The other day I was talking with someone who knows Daryl Bem a bit, and he was sharing his thoughts on that notorious ESP paper that was published in a leading journal in the field but then was mocked, shot down, and was repeatedly replicated with no success. My friend said that overall the Bem paper had positive effects in forcing psychologists to think more carefully about what sorts of research results should or should not be published in top journals, the role of replications, and other things.

I expressed agreement and shared my thought that, at some level, I don’t think Bem himself fully believes his ESP effects are real. Why do I say this? Because he seemed oddly content to publish results that were not quite conclusive. He ran a bunch of experiments, looked at the data, and computed some post-hoc p-values in the .01 to .05 range. If he really were confident that the phenomenon was real (that is, that the results would apply to new data), then he could’ve easily run the experiments on a bunch more students, gathering enough data so that nobody could doubt his claims. But Bem didn’t do that. Instead, once he felt he’d reached the statistical significance plateau, he stopped and submitted to the journal. This behavior is consistent with the idea that he did not want to push his claims further, instead wanting to get into print before any new data could reveal problems with his study.

Ironically, I told my friend, Bem’s strategy didn’t work. Yes, the paper was published in a top journal. But, rather than this publication making the result more plausible, the reverse happened: the implausible claims reduced the perceived validity of psychology studies more generally. The journal didn’t establish the truth of the finding; instead, the finding dragged the journal down.

My friend then unleashed an amazing theory: that Bem really really doesn’t believe these ESP claims, that he did this whole project with a straight face to demonstrate problems with our current system of statistical/scientific research and publishing. Never breaking character, Bem will take this secret to his grave.
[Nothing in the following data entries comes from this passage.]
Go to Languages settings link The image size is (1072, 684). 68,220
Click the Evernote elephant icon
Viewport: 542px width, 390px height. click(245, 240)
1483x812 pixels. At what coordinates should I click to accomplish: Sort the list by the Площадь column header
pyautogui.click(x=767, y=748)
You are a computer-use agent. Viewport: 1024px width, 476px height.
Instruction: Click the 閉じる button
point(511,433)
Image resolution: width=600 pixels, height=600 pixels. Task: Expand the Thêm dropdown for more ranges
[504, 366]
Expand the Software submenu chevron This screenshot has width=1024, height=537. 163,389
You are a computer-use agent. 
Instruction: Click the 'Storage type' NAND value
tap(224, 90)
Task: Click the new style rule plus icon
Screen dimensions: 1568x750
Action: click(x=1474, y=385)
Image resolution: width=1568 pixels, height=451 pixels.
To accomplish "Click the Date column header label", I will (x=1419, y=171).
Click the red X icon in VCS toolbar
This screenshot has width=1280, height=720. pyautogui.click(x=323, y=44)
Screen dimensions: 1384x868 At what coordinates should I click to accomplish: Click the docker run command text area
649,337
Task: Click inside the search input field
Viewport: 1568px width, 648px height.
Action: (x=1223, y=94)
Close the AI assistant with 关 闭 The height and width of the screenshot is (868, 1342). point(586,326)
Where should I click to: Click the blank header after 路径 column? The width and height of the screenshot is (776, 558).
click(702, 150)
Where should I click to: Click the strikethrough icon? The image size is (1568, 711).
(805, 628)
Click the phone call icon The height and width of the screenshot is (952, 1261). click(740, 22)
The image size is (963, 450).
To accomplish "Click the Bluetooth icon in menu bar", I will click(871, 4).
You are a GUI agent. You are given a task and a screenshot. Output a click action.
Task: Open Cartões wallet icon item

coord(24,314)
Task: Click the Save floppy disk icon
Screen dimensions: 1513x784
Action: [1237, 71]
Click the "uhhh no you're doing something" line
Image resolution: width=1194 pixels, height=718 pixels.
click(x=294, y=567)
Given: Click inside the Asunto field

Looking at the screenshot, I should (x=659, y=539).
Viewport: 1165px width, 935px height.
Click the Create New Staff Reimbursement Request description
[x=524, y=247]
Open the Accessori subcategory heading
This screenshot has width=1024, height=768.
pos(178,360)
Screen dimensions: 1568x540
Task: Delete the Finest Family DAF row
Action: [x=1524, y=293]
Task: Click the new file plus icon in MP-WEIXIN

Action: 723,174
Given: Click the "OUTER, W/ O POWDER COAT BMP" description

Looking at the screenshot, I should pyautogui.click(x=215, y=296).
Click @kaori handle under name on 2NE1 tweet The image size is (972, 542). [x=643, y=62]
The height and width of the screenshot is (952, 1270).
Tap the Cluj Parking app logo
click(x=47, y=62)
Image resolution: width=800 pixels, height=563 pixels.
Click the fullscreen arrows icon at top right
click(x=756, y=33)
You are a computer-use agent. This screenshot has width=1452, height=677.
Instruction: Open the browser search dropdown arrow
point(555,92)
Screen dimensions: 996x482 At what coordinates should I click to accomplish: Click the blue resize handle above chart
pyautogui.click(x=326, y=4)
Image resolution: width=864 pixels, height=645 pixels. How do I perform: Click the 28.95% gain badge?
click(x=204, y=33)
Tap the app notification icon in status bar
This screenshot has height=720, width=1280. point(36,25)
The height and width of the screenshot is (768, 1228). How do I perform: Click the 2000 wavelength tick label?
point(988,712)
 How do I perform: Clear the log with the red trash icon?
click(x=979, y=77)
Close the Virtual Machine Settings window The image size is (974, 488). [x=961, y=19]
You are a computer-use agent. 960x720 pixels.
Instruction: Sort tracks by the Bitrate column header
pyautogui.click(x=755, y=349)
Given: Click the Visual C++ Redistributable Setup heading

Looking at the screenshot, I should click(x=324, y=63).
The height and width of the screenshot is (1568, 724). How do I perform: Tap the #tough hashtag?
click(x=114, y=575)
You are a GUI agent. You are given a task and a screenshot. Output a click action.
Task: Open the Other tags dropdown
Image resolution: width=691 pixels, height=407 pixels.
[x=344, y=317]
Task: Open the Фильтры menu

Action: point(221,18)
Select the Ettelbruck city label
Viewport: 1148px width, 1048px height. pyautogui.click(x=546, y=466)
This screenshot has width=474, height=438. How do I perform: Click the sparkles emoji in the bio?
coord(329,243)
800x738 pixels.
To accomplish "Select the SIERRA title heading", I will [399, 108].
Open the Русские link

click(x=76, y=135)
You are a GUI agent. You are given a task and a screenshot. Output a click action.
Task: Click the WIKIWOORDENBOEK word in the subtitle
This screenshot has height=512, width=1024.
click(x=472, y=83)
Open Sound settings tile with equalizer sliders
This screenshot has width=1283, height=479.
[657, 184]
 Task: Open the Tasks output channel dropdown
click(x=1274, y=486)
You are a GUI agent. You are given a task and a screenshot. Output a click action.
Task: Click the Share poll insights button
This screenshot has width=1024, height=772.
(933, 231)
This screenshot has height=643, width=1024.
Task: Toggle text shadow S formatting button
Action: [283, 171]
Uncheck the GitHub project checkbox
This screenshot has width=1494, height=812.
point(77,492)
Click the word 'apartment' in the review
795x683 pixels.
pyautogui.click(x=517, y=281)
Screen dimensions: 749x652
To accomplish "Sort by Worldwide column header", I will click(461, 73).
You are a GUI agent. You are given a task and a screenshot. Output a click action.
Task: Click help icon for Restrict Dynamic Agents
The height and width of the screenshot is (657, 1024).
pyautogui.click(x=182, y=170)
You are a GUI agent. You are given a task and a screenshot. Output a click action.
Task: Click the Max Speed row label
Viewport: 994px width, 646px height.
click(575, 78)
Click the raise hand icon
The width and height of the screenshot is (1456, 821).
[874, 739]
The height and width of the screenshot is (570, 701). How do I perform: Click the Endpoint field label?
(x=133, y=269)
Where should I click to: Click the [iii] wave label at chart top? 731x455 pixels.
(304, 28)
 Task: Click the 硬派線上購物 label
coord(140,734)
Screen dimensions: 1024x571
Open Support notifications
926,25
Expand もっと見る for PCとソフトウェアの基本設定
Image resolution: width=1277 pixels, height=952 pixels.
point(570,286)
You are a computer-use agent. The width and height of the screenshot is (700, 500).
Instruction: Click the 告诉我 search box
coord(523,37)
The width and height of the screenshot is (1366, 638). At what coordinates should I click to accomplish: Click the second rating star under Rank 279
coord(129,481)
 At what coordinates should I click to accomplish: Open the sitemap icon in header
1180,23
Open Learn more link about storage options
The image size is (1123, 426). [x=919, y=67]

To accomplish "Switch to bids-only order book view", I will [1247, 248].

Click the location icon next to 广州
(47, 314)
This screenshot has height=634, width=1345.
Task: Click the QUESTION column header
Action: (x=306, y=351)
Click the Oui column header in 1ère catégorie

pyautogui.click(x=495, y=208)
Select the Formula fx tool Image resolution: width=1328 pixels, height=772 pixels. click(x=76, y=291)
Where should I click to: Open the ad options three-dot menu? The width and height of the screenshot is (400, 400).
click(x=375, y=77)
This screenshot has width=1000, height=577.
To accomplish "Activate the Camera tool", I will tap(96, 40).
I don’t know, but my friend is the one who knows Bem, and that’s what he tells me.

28 thoughts on “A new Bem theory

  1. I had hoped that Bem was pulling a Sokel as well, but I’ve knew Bem from my time as a graduate student at Cornell. He was working on studies like these then (more than 20 years ago). He had published a paper on similar studies in Psychological Bulletin years before the JPSP paper. If it is a prank, it is one that has lasted for decades and occupied most of his empirical research program. My sense from talking with him about these studies way back then (and the opinion of my colleagues who know him better than I do — I asked them in the hope the was pranking everyone) is that he truly believes the ESP claims. He doesn’t claim to fully understand them, but he thinks they’re real.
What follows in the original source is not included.